REQUIRED TASK: Copy every line of the data below, keeping each character unchanged.
-- START OF MATERIAL PROVIDED --
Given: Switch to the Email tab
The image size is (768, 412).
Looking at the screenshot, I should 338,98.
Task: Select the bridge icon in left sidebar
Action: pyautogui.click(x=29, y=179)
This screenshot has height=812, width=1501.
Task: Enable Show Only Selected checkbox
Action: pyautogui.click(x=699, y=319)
-- END OF MATERIAL PROVIDED --
WRITTEN REPLY:
Given: Switch to the Email tab
The image size is (768, 412).
Looking at the screenshot, I should 338,98.
Task: Select the bridge icon in left sidebar
Action: pyautogui.click(x=29, y=179)
This screenshot has height=812, width=1501.
Task: Enable Show Only Selected checkbox
Action: pyautogui.click(x=699, y=319)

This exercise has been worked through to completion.